== Job ==
In the excerpt on normalizing an undamped forced oscillator, how was the simulated period calculated?

== Excerpt ==
· · ·
Table 4. Validation of the normalization process for an undamped forced oscillator.

	Initial Parameters					Simulation Results		Normalization
Validation	$\mathit{m}$	$\mathit{k}$	$\mathit{B}$	$\mathit{\omega }$	${\mathit{x}}_0$	${\mathit{T}}_{\mathit{s}\mathit{i}\mathit{m}}$	${\mathit{t}}_{0,\mathit{s}\mathit{i}\mathit{m}}$	$\sqrt{\mathit{m}/\mathit{k}}$	$\mathit{B}\mathit{m}{\mathit{x}}_0{\mathit{\omega }}^2$	$\mathit{\Psi }$
1	1	1	0.1	0.6	0.29	7.37	1.8425	1	0.01044	1.8425
2	1	1	0.1	0.9	1.04	6.58	1.6450	1	0.08424	1.6450
3	2	2	1	1.1	4.74	5.77	1.4425	1	11.4708	1.4425
4	2	2	3	1.5	2.45	3.34	0.8350	1	33.075	0.8350
5	2	1	2	0.9	6.42	7.14	1.7850	1.414	20.8008	1.2622
6	2	1	3	0.9	5.99	5.46	1.3650	1.414	29.1114	0.9652

presents the values of the period ($T_{sim}$) obtained by simulating the analytical solution, Equation (2). In particular, the period was calculated as the average of the distances between two consecutive maxima on the time axis, as shown in the representations of the solutions from the simulation in Figure 2, Figure 3 and Figure 4.

Note that the value of $t_{0,sim}$ shown in the table is a quarter of $T_{0,sim}$ extracted from the simulation of the analytical solution.

The values of the $\Psi$ function are on the order of magnitude 1. First, we can observe in validations 1 and 2, where the ratios between the values of $m$, $k,$ and $B$ are maintained; thus, the value of the function $\Psi$ is of the order of magnitude 1, as expected, with the solution that reached with the normalization being very close to the simulation value. For illustrative purposes, validations 2, 4, and 6 are simulated and plotted. The simulation of validation 2 is shown in Figure 2.

As can also be observed, in validation 4, which is simulated in Figure 3, and validation 6, simulated in Figure 4, the values extracted for the function Ψ remains in the values of the order of magnitude 1, even when in these validations, the relationships between the problem parameters have been varied, with the intention of addressing all the possible scenarios, demonstrating the advantages of the use of the normalization process for this general case of the undamped forced oscillator.

To further investigate these results, and in the line of research followed in this study,

Table 5. Relationship between π_I and π_II for all validations.

Validation	1	2	3	5	6	4
${\pi }_I$	3.395	2.706	2.081	1.593	0.932	0.697
${\pi }_{II}$	0.010	0.084	11.471	20.801	29.111	33.075

shows the values of the monomials ${\pi }_I$ and ${\pi }_{II}$ for the cases studied, listed in decreasing order for the values of ${\pi }_I$.

It is noteworthy that the monomial ${\pi }_I$, which contains the unknown $t_0$, remains perfectly within the order of magnitude 1 for a wide range of values that can take the monomial ${\pi }_{II}$. As already mentioned, it is well known that dimensionless monomials are formed using the balances between the terms of the equations; thus, with the monomial ${\pi }_I$ always being quite close to unity, it is this one that governs the solution searched. This solution is $t_0,$ corresponding to the fourth part of the period of the motion, which is the main period that can be seen in the figures in this section, while the monomial ${\pi }_{II}$ is related to the amplitude modulation becuase the term $x_0$ is contained in it with a slight damping of the period with respect to the natural period of the oscillator.
· · ·
== Dataset excerpt ==
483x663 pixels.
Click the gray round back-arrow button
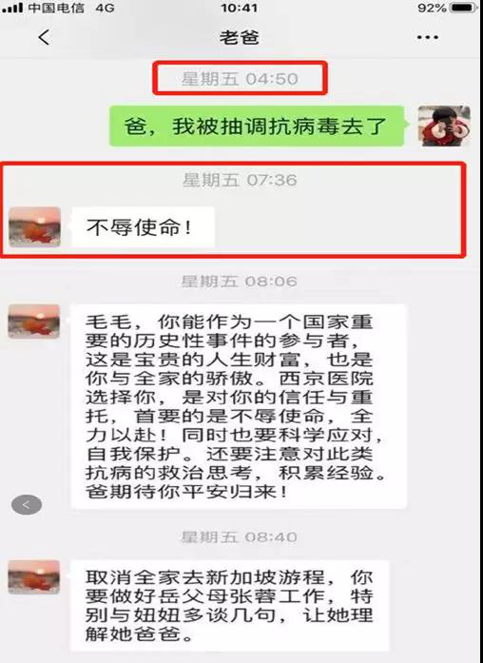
· · ·
== Answer below ==
It was calculated as the average of the distances between two consecutive maxima on the time axis.